Posted on 3 July 2011 by David Chisnall

At FOSDEM this year, both Chris Lattner, the head of Apple's compiler group, and I were invited speakers, so we were put in the same hotel. I had a chance to chat with him about the future of Objective-C over breakfast one morning. I explained that I thought that the way Apple had implemented garbage collection was a disaster, and outlined how I thought it should have been done. Chris' reply was 'wait until the summer'.

I waited until the summer, and on my birthday this year I got a present from Apple: open sourcing their implementation of automatic reference counting (ARC) for Clang and LLVM. Note that I say Clang and LLVM. Clang inserts some quite naïve reference counting calls into the IR, but then an LLVM optimisation pass improves them. This is especially interesting, because it means that LanguageKit will be able to benefit from the same optimisations when it switches to using ARC.

ARC doesn't just provide you with automatic -retain and -release calls. It also tidies up the Objective-C memory model, making a clearer distinction between the C and Smalltalk parts of the language.

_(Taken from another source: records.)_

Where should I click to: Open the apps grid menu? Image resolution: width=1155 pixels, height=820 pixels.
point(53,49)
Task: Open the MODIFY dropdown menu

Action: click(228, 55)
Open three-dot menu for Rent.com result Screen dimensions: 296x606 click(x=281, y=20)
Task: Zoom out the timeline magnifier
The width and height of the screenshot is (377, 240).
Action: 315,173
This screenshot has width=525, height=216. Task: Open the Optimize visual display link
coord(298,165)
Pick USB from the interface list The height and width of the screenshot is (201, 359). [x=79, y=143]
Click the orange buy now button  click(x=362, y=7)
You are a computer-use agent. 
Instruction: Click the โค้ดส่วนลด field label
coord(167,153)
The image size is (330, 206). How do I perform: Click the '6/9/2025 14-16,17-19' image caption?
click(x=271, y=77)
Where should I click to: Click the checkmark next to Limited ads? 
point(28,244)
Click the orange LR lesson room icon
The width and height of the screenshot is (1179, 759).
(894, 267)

Objective-C that doesn't do any low-level C things now behaves almost like Smalltalk, but there is a clear distinction between what the compiler and runtime track and what you track. If you want to store object pointers anywhere other than on the stack and in instance variables, then you are responsible for memory management. This is now formalised in the language.

There is another nice tweak to the language in ARC mode. You no longer need to write a -dealloc method if all of your instance variables are primitive or object types. ARC creates a -.cxx_destruct method. This has been around for a while to call C++ object destructors in Objective-C++ objects. It now calls Objective-C destructors too.

ARC should also offer a speed benefit. I've implemented it in the GNUstep runtime, via two mechanisms. If your class implements or inherits memory management methods and does not explicitly opt in to ARC, then it will be sent -retain, -release and -autorelease messages as usual. If, on the other hand, it opts in, then the ARC functions will skip the message sends and manipulate the reference counts directly. This is a lot faster.

There is also a special case, as with Apple's implementation in Lion / iOS 5, where objects that are autoreleased, returned, and then retained, never actually have their reference counts modified. They are first stored in thread-local storage, with an cleanup function that will send them a -release message when the thread is destroyed. If they are retained, then they are removed from thread-local storage and returned. If something else is autoreleased as a return value, then the original value is replaced and is autoreleased at that point.

ARC is supported in LLVM/Clang svn and by the upcoming libobjc2 release. It requires a little bit of tweaking for existing code, but for new code it's trivial to use. Oh, and unlike OS X 10.6, we do support __weak references with GNUstep.